To just run the full catalog frontend and all backend tasks, run
main.js
in the top directory. It can be started with suitable env
vars for development like this:
BLUEBIRD_DEBUG=1 DEBUG='catalog:*' NODE_ENV=development nodejs main.js
doc/example-works.txt
contain a list of 100 works from Wikimedia Commons
that can be used as sample data. The list of works is in the Data Package
specification, which can be found in doc/datapackage.md
. To load the sample
data into the database, you need to import the data package, and then
populate the search catalog.
To import the data package, you must specify to which user the imported works should be assigned. If you're running the Catalog in development mode, you can also create a fake test user account. You can get the identifier of your account by running the following command. This will create a test user if it doesn't already exist:
curl -u test: -X GET http://localhost:8004/users/current
This command will return something like this:
Moved Temporarily. Redirecting to http://localhost:8004/users/542af1de876096426387c9a1
Where the hash at the end of the string represents the identifier of the
user. This is what you'll now use to load the sample works, calling on
modules/core/scripts/load.js
to do the job. Replace the user identifier
below with the identifier from your own installation:
nodejs modules/core/scripts/load.js --user 542af1de876096426387c9a1 doc/example-works.txt
To populate the search you similarly use
modules/core/scripts/populate-search.js
, passing a data as an argument. The
data represents the first date from which to process Works. You can set this
to any historical date to process all Works that you just imported:
nodejs modules/core/scripts/populate-search.js --date "1990-01-01"

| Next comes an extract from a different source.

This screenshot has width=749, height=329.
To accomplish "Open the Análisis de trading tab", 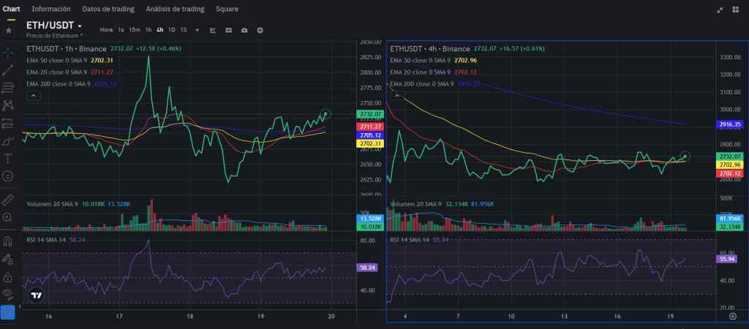I will (174, 9).
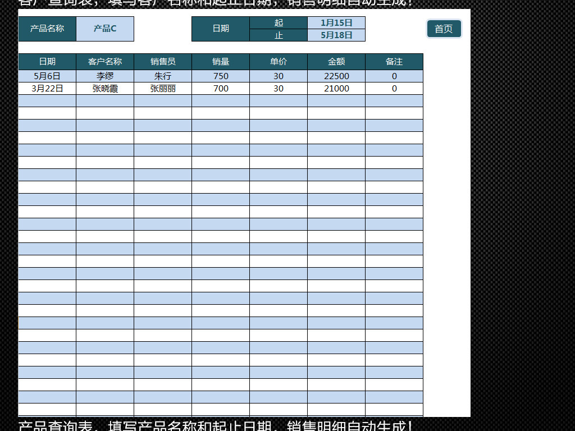The image size is (575, 431).
Task: Select the 产品C product name cell
Action: click(106, 29)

The primary login mechanism on the web pages is Mozilla Persona: https://login.persona.org/
For testing the mocked IDs from https://mockmyid.com/ can be used:
simply login with [email protected]
, if you don't want to use a
real email adress.
When the frontend is run in development mode there are also simple
test accounts that doesn't require any password at all. Either login
on the web page or pass --user test:
to curl (choosing whichever
username you need). For these test accounts, a faked email address
user@test
is created.
TODO: OAuth access to the REST API.
The API is documented here: http://docs.cmcatalog.apiary.io/
All PUT
, POST
and DELETE
require a valid user session (see above
about development accounts). GET
will return publically visible
information without any session.
Here are some useful curl commands to poke the API:
Find out current user:
curl -k -v -u test: -X GET http://localhost:8004/users/current
Get user profile:
curl -k -v -u test: -H 'Accept: application/json' -X GET http://localhost:8004/users/53a80969b22cfae451ec8ed4
Update user profile:
curl -k -v -u test: -d '{"alias":"new alias"}' -H 'Content-Type: application/json' -X PUT http://localhost:8004/users/53a80969b22cfae451ec8ed4
List works:
curl -H 'Accept: application/json' http://localhost:8004/works
Filter works:
curl -H http://localhost:8004/works?visible=public
Create a work (the subject in the metadata will be rewritten to the generated subject):
curl --user test: -v -X POST -d '{"visible":"public", "metadataGraph": { "about:resource": { "http://purl.org/dc/terms/title": [ { "value": "Example Title", "type": "literal" } ] } } }' -H 'Content-type: application/json' http://localhost:8004/works
Get a work:
curl --user test: -H 'Accept: application/json' http://localhost:8004/works/1
Update a work:
curl --user test: -X PUT -d '{"state":"published", "metadataGraph": { "about:resource": { "http://purl.org/dc/terms/title": [ { "value": "New Title", "type": "literal" } ] } } }' -H 'Content-type: application/json' -H 'Accept: application/json' http://localhost:8004/works/1
Delete a work:
curl --user test: -v -X DELETE http://localhost:8004/works/1
Add a source:
curl --user test: -v -X POST -d '{"metadataGraph": { "about:resource": { "http://purl.org/dc/terms/provenance":[{"value":"Old Conditions Here","type": "literal"} ] } } }' -H 'Content-type: application/json' http://localhost:8004/works/1/sources
Update a source:
curl --user test: -X PUT -d '{"metadataGraph": {"about:resource": {"http://purl.org/dc/terms/provenance":[{"value":"New Conditions Here","type": "literal"}]}}}' -H 'Content-type: application/json' -H 'Accept: application/json' http://localhost:8004/works/1/sources/1
Add post:
curl --user test: -v -X POST -d '{"resource":"http://example.com/post1"}' -H 'Content-type: application/json' http://localhost:8004/works/1/posts
Update post:
curl --user test: -X PUT -d '{"resource": "http://example.com/other_post"}' -H 'Content-type: application/json' -H 'Accept: application/json' http://localhost:8004/works/1/posts/1
Delete source or post:
curl --user test: -v -X DELETE http://localhost:8004/works/1/sources/1
curl --user test: -v -X DELETE http://localhost:8004/works/1/posts/1
Query SPARQL endpoint:
curl -g -H 'Accept: application/json' 'http://localhost:8004/sparql?query=SELECT+?s+?p+?o+WHERE+{?s+?p+?o}+LIMIT+50'